**ARTICLE**

--

Placed on leave ‘effective immediately’

EPA Administrator Michael Regan announcing the agency’s Office of Environmental Justice and External Civil Rights.
Then-EPA Administrator Michael Regan announced the agency’s Office of Environmental Justice and External Civil Rights on Sept. 24, 2022. The office faces dim prospects under the Trump administration. | @EPAMichael Regan/Twitter

EPA employees who work in the environmental justice office were told Wednesday that the agency would wind down the office and some of them would be placed on administrative leave, but it was not known at that time whom, according to two former EPA officials who were granted anonymity because they fear retaliation. Those details came down Thursday afternoon.

EPA employees received emails saying they had been identified as working in “environmental justice” or holding DEI positions, according to messages seen by E&E News. They were being placed on administrative leave “effective immediately” and told they could not access their EPA computers and cellphones, or even log into the agency’s network.

That could block staffers who want to take part in Trump’s mass resignation offer, which allows them to go on paid leave until Sept. 30 if they decide to resign by the new deadline of Monday night. Federal employees are supposed to email the word “resign” to OPM from their government accounts.

The paid leave notices spread swiftly across EPA to its outer branches. One EPA employee, granted anonymity because they feared retaliation, said their colleagues “were given 15 minutes’ worth of a heads-up” before their notices arrived in their regional office.

Alison Cassady, who served as EPA’s deputy chief of staff for policy and later in the environmental justice office during the Biden administration, said the move was not about cutting federal spending.

“This is about making it even easier for big polluters to screw over communities that don’t have the political clout and financial muscle to fight back,” Cassady said.

For over 30 years, EPA has had an environmental justice program. It was first created in 1992 under President George H.W. Bush as the Office of Environmental Equity. Later, it was renamed the Office of Environmental Justice during the Clinton administration in 1994.

The office survived the last Trump administration, then under Tejada’s leadership. It was moved from the enforcement program to the policy office, which worried advocates at the time.

Then, in 2022, Administrator Michael Regan created the Office of Environmental Justice and External Civil Rights at a high-profile ceremony in Warren County, North Carolina, considered the birthplace of the environmental justice movement. The new national program was a merger of three EPA offices: environmental justice, external civil rights and conflict resolution.

The budget for EPA’s environmental justice work expanded rapidly under the Biden administration. More than 200 employees work on environmental justice in the agency’s headquarters and its regional offices.

In addition, the agency received $100 million for those activities in congressional appropriations for fiscal 2024. The national office is also responsible for administering $3 billion in environmental justice grants under the Inflation Reduction Act, President Joe Biden’s signature climate law.

--

**RECORDED INFORMATION**
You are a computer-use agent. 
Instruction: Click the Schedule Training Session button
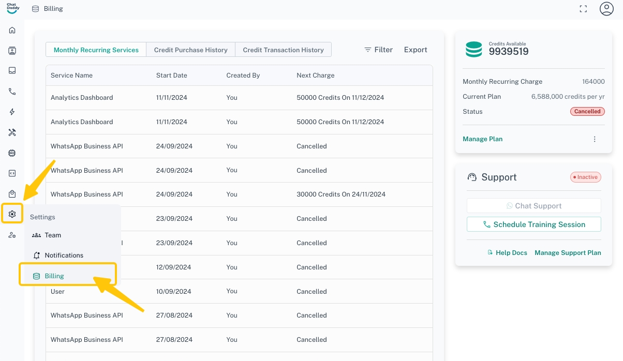(x=533, y=224)
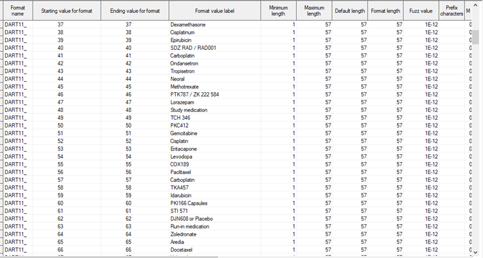Click the horizontal scrollbar thumb

pos(109,256)
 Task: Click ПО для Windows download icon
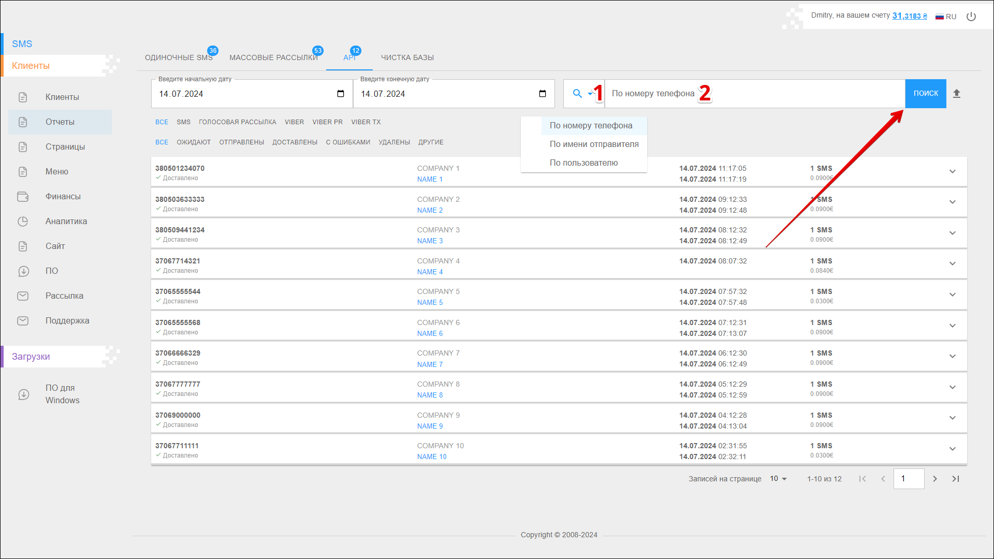(24, 394)
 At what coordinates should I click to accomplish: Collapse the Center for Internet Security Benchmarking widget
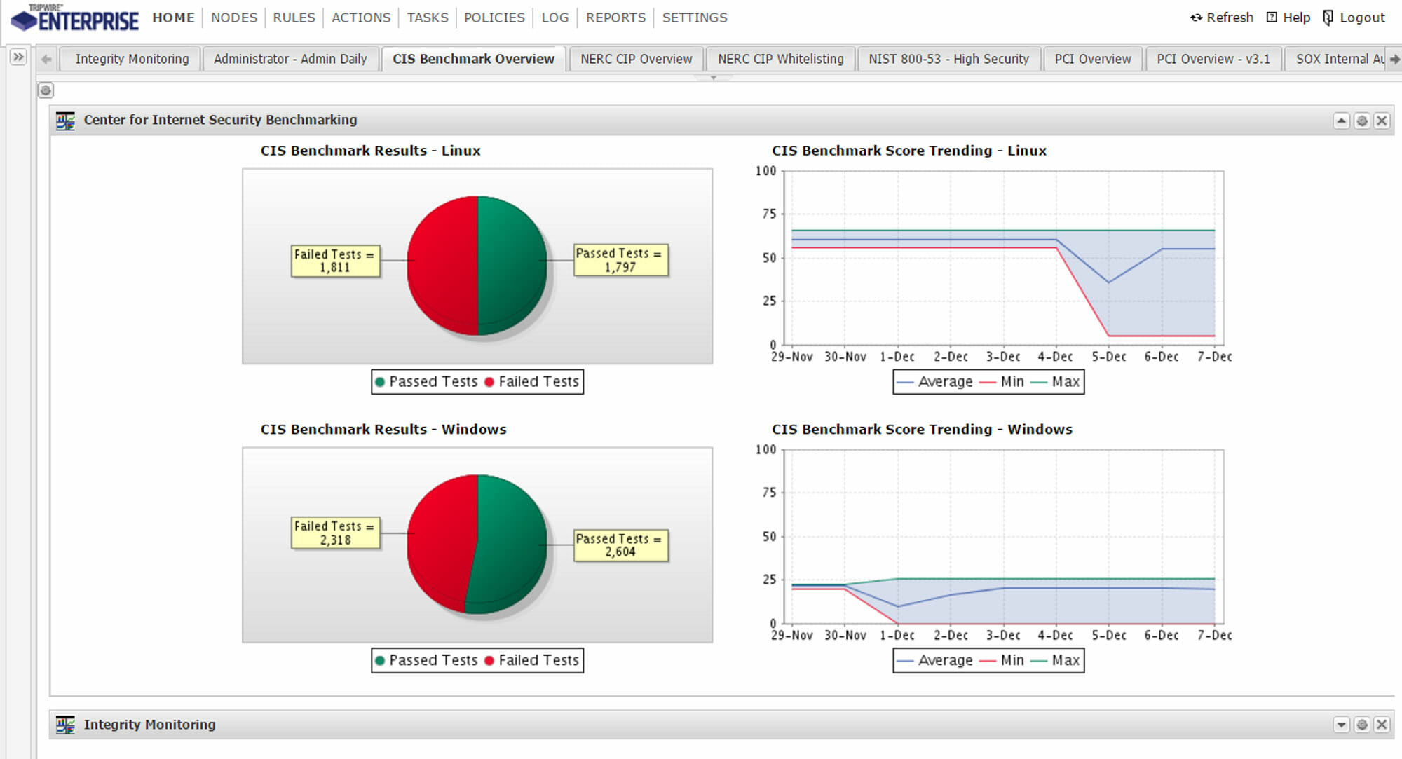click(1341, 121)
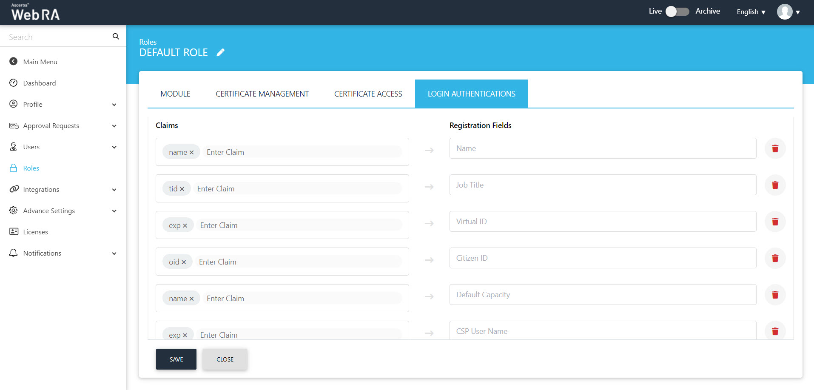
Task: Expand the Notifications sidebar menu
Action: [x=114, y=253]
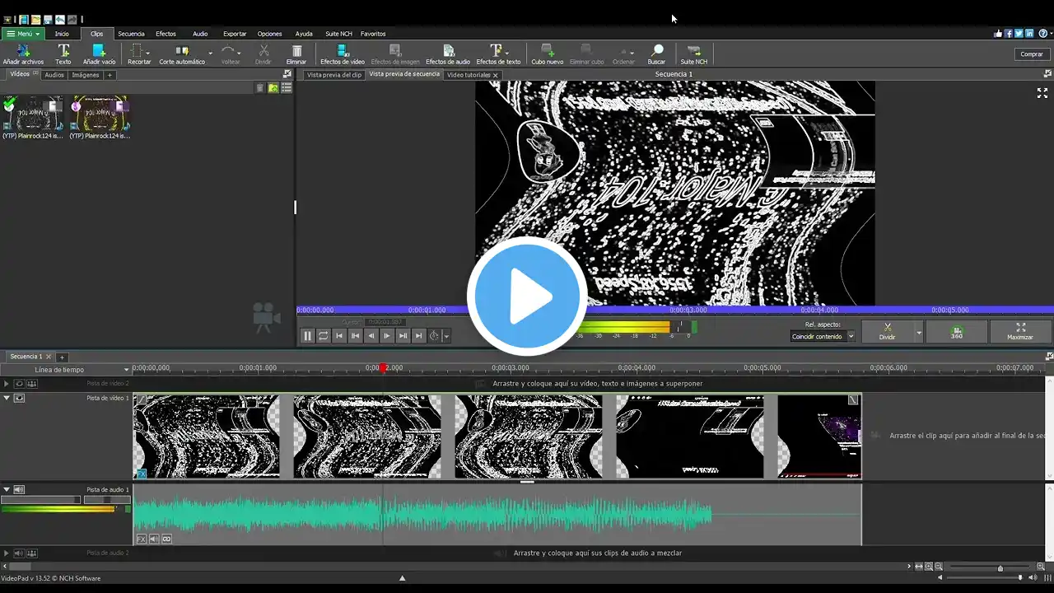Click the timeline zoom slider

pyautogui.click(x=1000, y=567)
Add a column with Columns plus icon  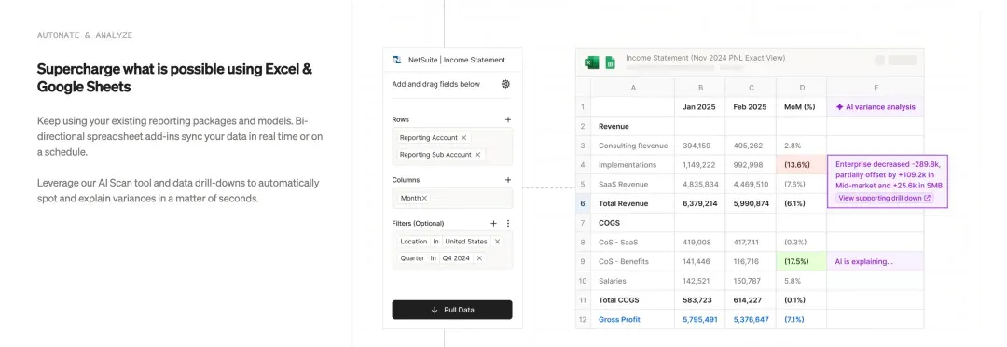click(508, 180)
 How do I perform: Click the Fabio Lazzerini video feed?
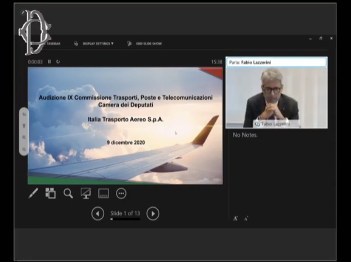tap(276, 97)
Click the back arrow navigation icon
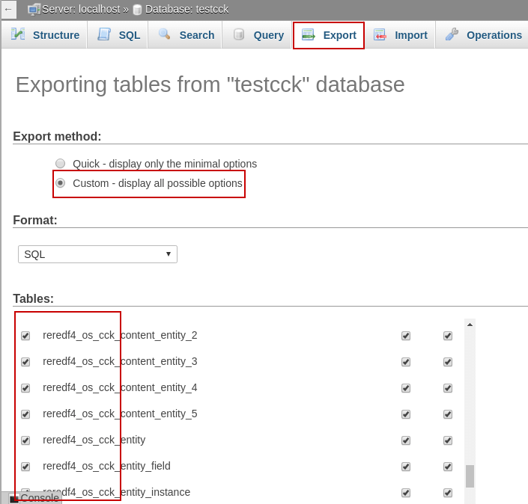The width and height of the screenshot is (528, 504). click(8, 9)
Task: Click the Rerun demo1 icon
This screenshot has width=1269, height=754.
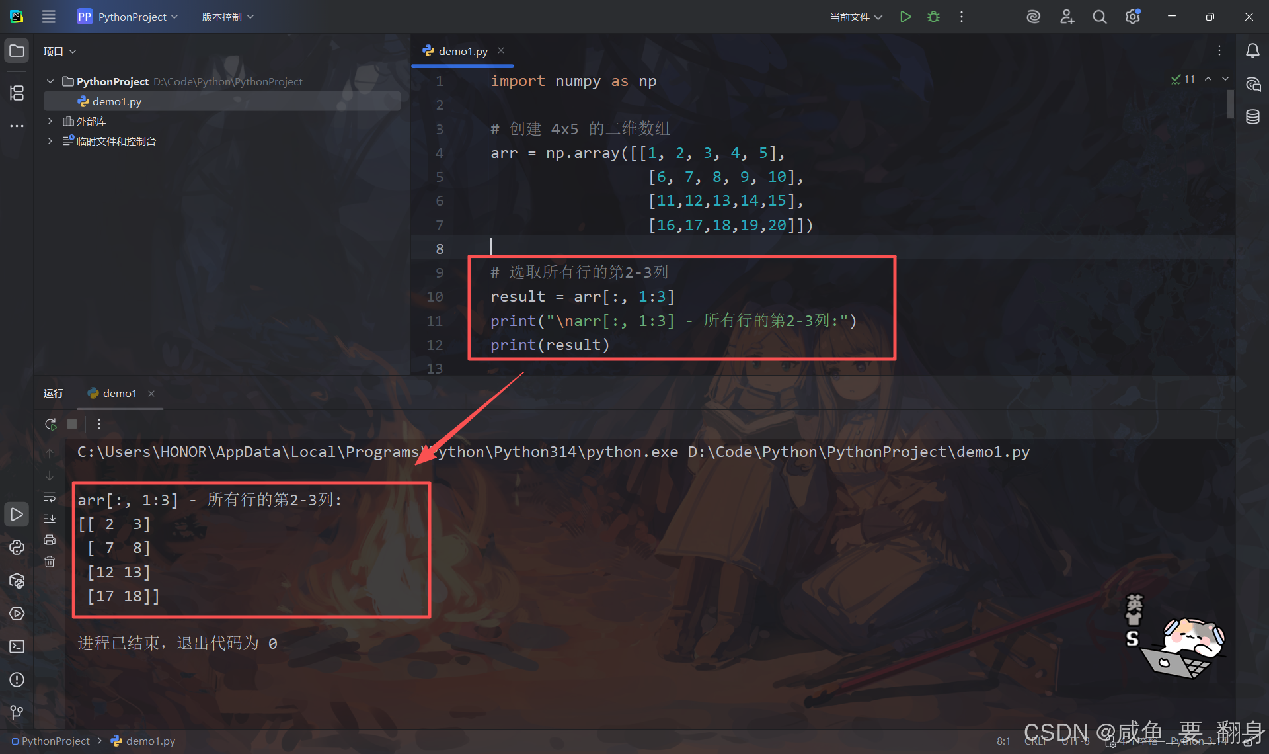Action: (x=50, y=424)
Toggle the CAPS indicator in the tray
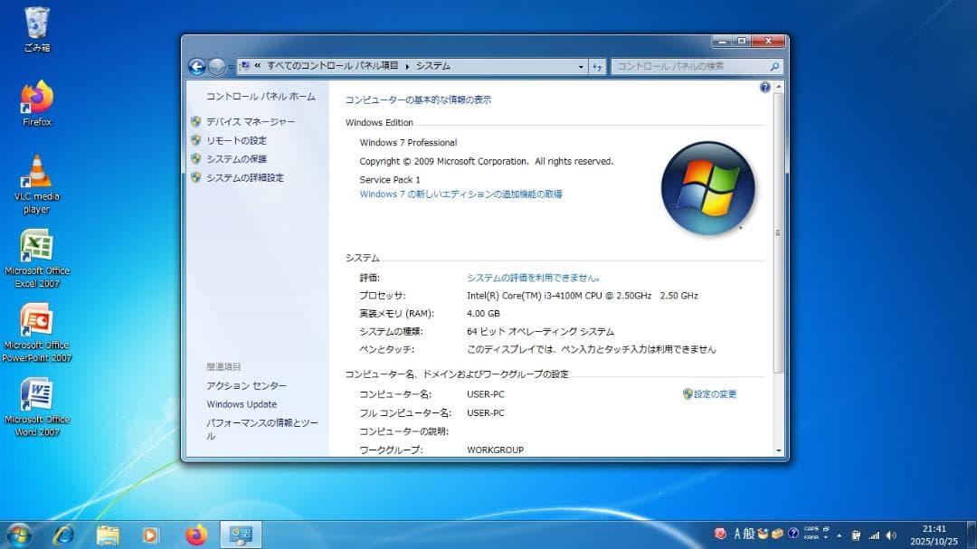Screen dimensions: 977x549 [811, 529]
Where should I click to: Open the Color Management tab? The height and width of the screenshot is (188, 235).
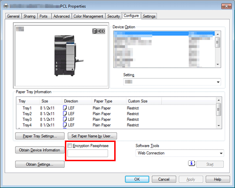(88, 16)
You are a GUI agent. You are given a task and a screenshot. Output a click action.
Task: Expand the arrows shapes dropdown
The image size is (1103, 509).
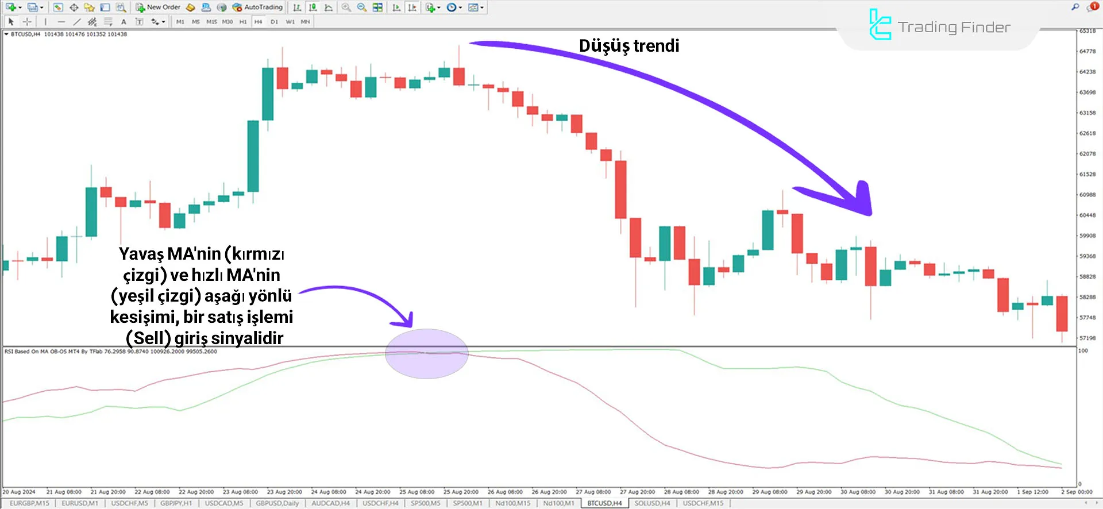pyautogui.click(x=164, y=22)
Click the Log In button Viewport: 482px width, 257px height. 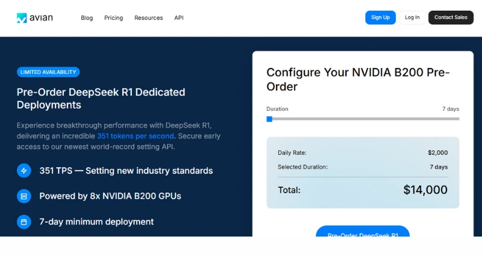412,17
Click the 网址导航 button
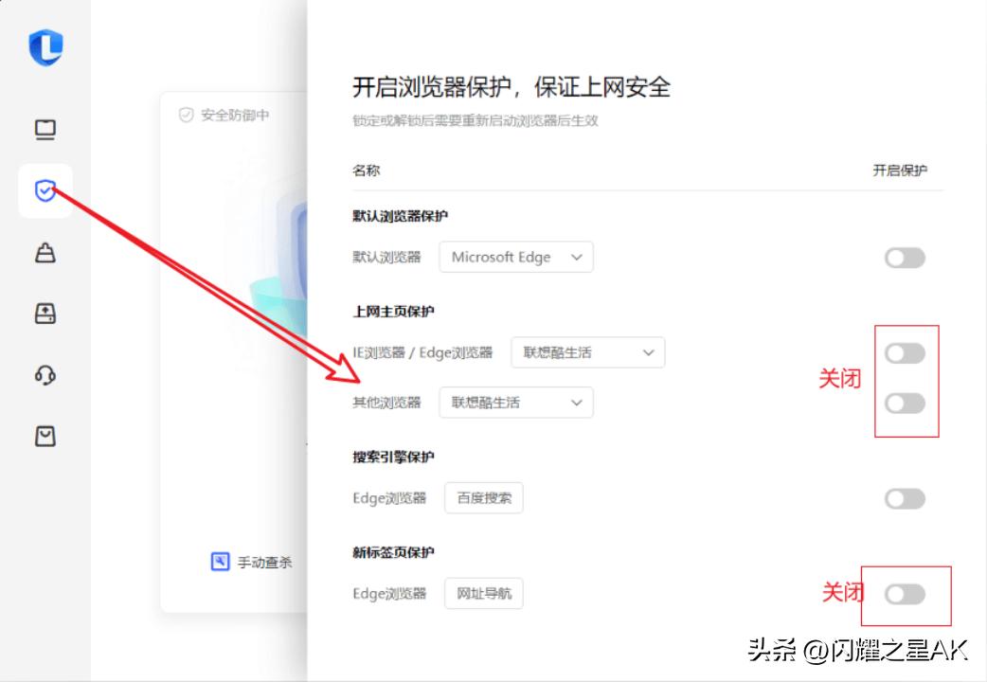The height and width of the screenshot is (682, 987). (483, 594)
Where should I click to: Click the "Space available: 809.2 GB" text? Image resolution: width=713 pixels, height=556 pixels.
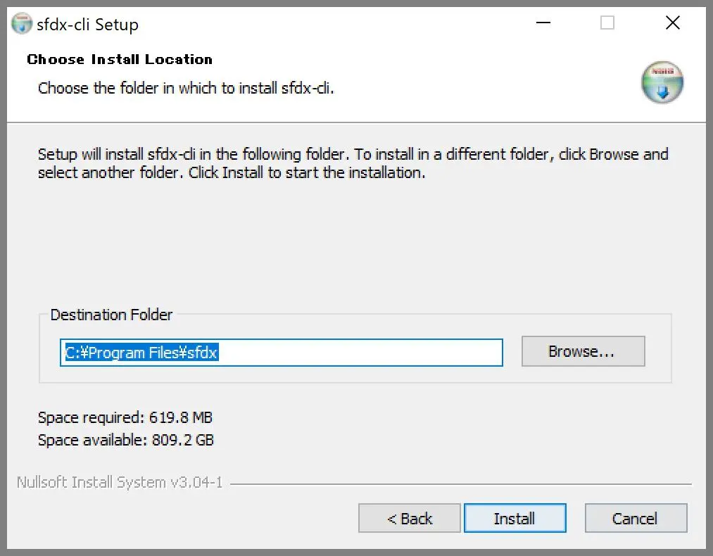(x=126, y=441)

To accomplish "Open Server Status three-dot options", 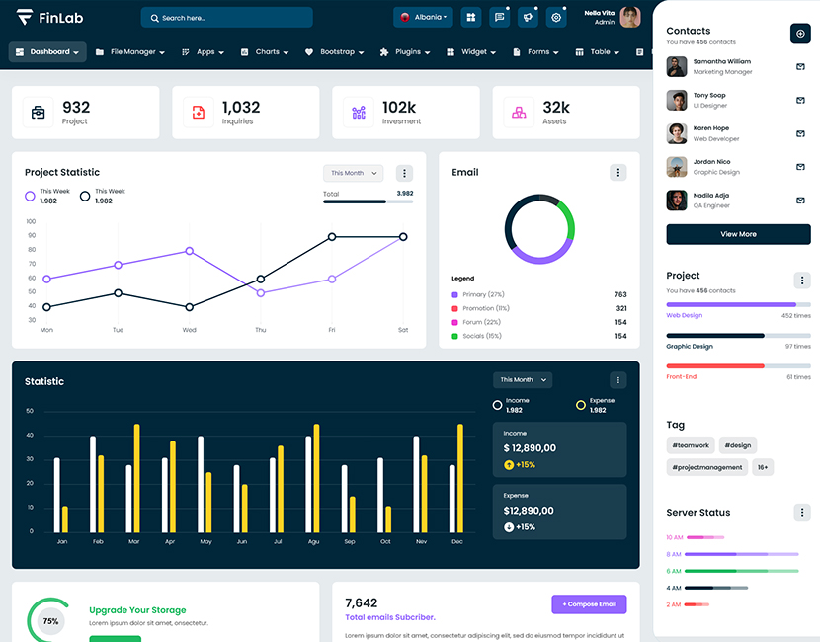I will click(x=802, y=513).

--

**REQUESTS**
• 1. Answer these questions from the EPA article:
(a) In what year was the EPA's environmental justice program first created, and under what name?
(b) Which three EPA offices were merged in 2022 to form the new national program?
(c) How much did the agency receive for environmental justice activities in congressional appropriations for fiscal 2024?
• 2. Retype the part of the EPA article starting at "Then, in 2022, Administrator" and ending at "and conflict resolution.".
Nothing in the entries is needed here.

**THE RESPONSES**
• 1.
(a) 1992, as the Office of Environmental Equity.
(b) Environmental justice, external civil rights and conflict resolution.
(c) $100 million.

• 2.
Then, in 2022, Administrator Michael Regan created the Office of Environmental Justice and External Civil Rights at a high-profile ceremony in Warren County, North Carolina, considered the birthplace of the environmental justice movement. The new national program was a merger of three EPA offices: environmental justice, external civil rights and conflict resolution.